CARDIOVASCULAR ANESTHESIA

The Effects of Isoflurane-Induced Electroencephalographic Burst Suppression on Cerebral Blood Flow Velocity and Cerebral Oxygen Extraction During Cardiopulmonary Bypass

Björn Reinsfelt, MD*, Anne Westerlind, MD PhD*, Erik Houltz, MD PhD*, Sonny Ederberg, MD*, Mikael Elam, MD PhD{dagger}, and Sven-Erik Ricksten, MD PhD*

Departments of *Cardiothoracic Anesthesia and Intensive Care and {dagger}Clinical Neurophysiology, Sahlgrenska University Hospital, Göteborg, Sweden

Address correspondence and reprint requests to Sven-Erik Ricksten, MD, PhD, Department of Cardiothoracic Anesthesia and Intensive Care, Sahlgrenska University Hospital, S- 413 45 Göteborg, Sweden. Address email to sven-erik.ricksten{at}aniv.gu.se

We investigated the effects of isoflurane-induced burst suppression, monitored with electroencephalography (EEG), on cerebral blood flow velocity (CBFV), cerebral oxygen extraction (COE), and autoregulation in 16 patients undergoing cardiac surgery. The experimental procedure was performed during nonpulsatile cardiopulmonary bypass (CPB) with mild hypothermia (32°C) in fentanyl-anesthestized patients. Middle cerebral artery transcranial Doppler flow velocity, right jugular vein bulb oxygen saturation, and jugular venous pressure (JVP) were continuously measured. Autoregulation was tested during changes in mean arterial blood pressure (MAP) within a range of 40–80 mm Hg, induced by sodium nitroprusside and phenylephrine before (control) and during additional isoflurane administration to an EEG burst-suppression level of 6–9/min. Isoflurane induced a 27% decrease in CBFV (P < 0.05) and a 13% decrease in COE (P < 0.05) compared with control. The slope of the positive relationship between CBFV and cerebral perfusion pressure (CPP = MAP - JVP) was steeper with isoflurane (P < 0.05) compared with control, as was the slope of the negative relationship between CPP and COE (P < 0.05). We conclude that burst-suppression doses of isoflurane decrease CBFV and impair autoregulation of cerebral blood flow during mildly hypothermic CPB. Furthermore, during isoflurane administration, blood flow was in excess relative to oxygen demand, indicating a loss of metabolic autoregulation of flow.
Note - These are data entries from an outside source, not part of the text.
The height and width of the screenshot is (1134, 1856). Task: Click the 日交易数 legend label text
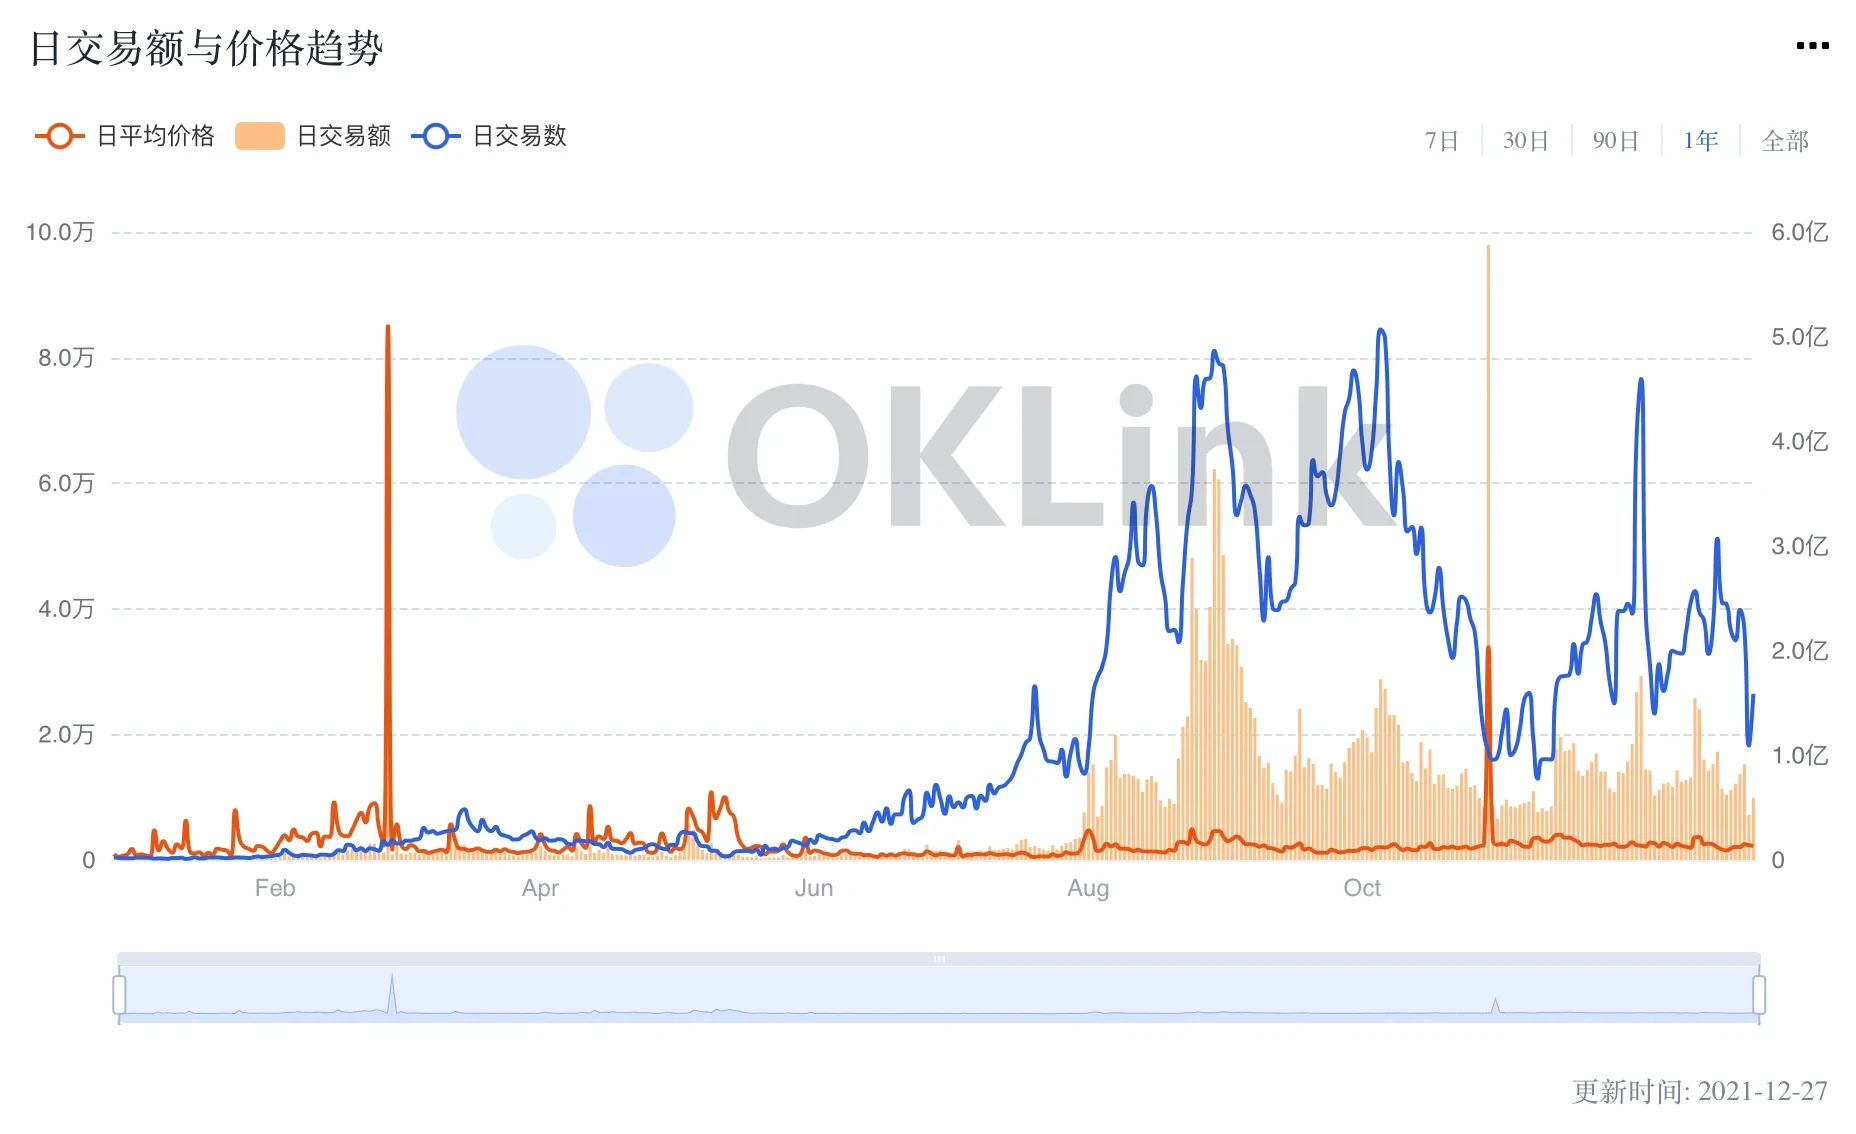point(519,136)
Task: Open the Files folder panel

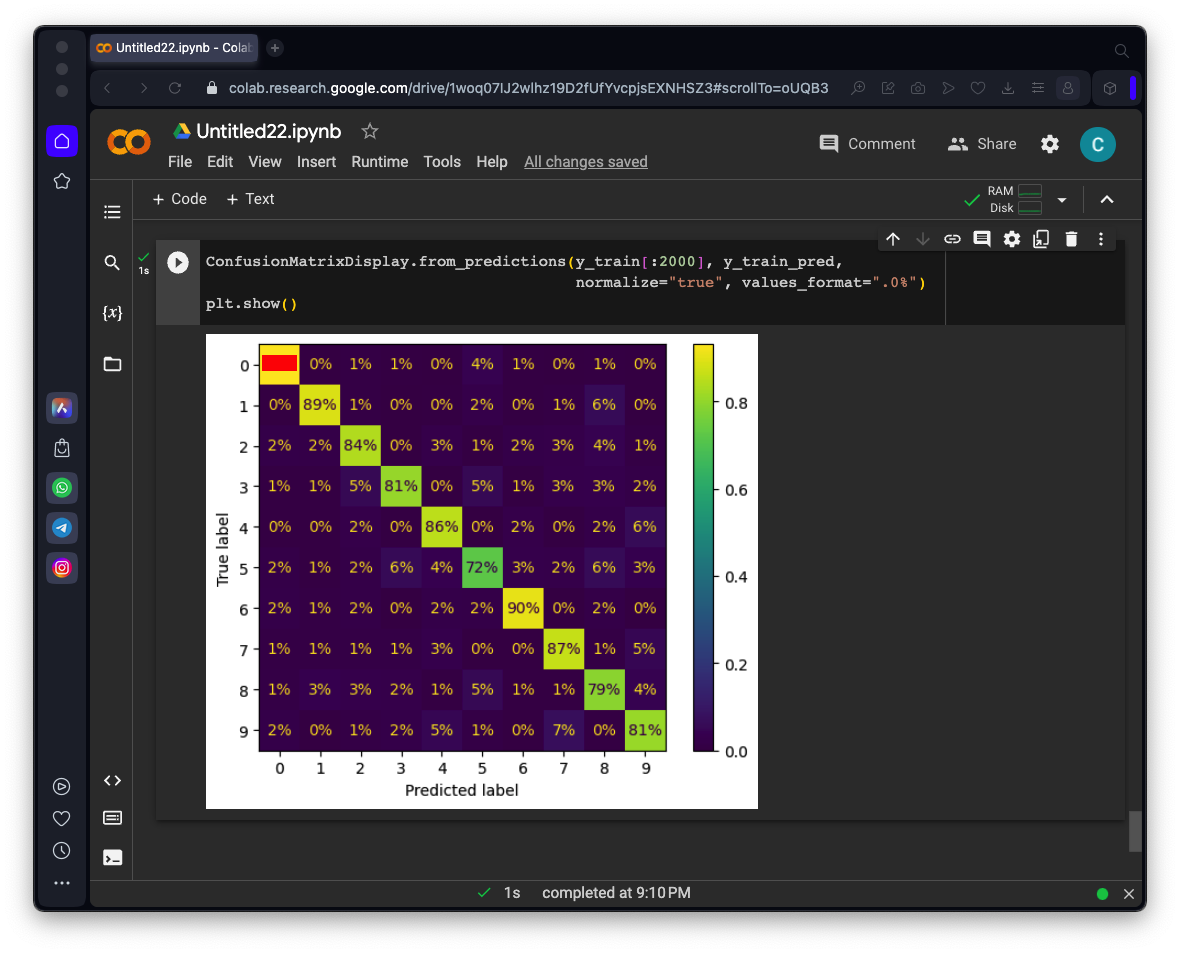Action: tap(112, 364)
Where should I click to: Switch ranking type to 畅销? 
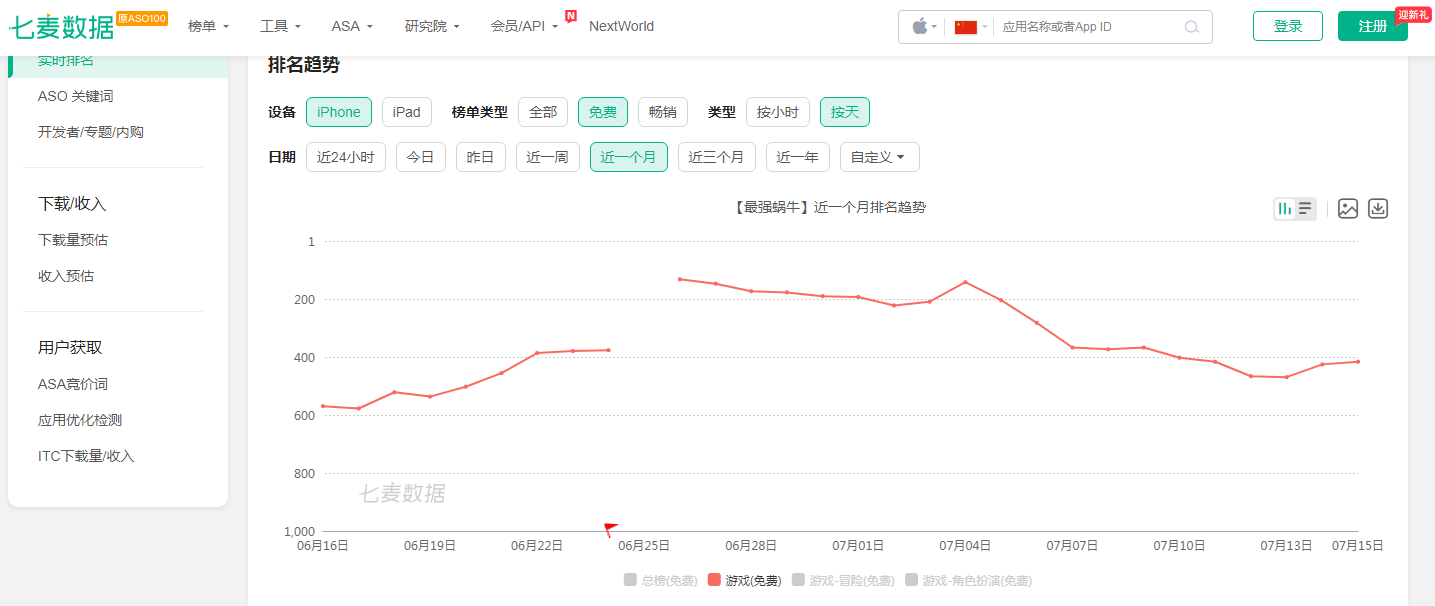[663, 112]
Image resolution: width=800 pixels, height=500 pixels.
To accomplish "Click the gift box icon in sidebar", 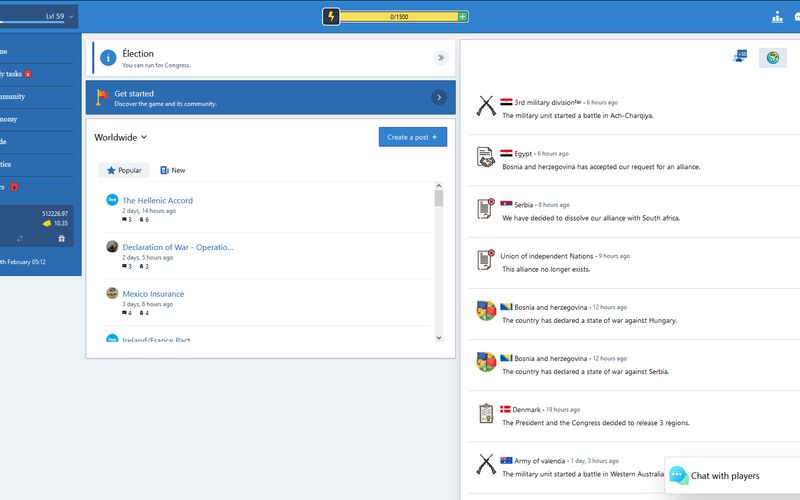I will click(x=61, y=238).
IMPLICATIONS: The effects of isoflurane on cerebral blood flow velocity (CBFV) and oxygen extraction (COE) as a function of perfusion pressure were studied. When added to fentanyl anesthesia, isoflurane induced a 27% and 13% decrease in CBFV and COE, respectively. CBFV became more pressure-dependent with isoflurane indicating an impaired autoregulation.







Lippincott, Williams & Wilkins Anesthesia & Analgesia® is published for the International Anesthesia Research Society® by Lippincott Williams & Wilkins with the assistance of Stanford University Libraries' HighWire Press®. Copyright 2006 by the International Anesthesia Research Society. Online ISSN: 1526-7598   Print ISSN: 0003-2999 HighWire Press
Copyright © 2003 by the International Anesthesia Research Society.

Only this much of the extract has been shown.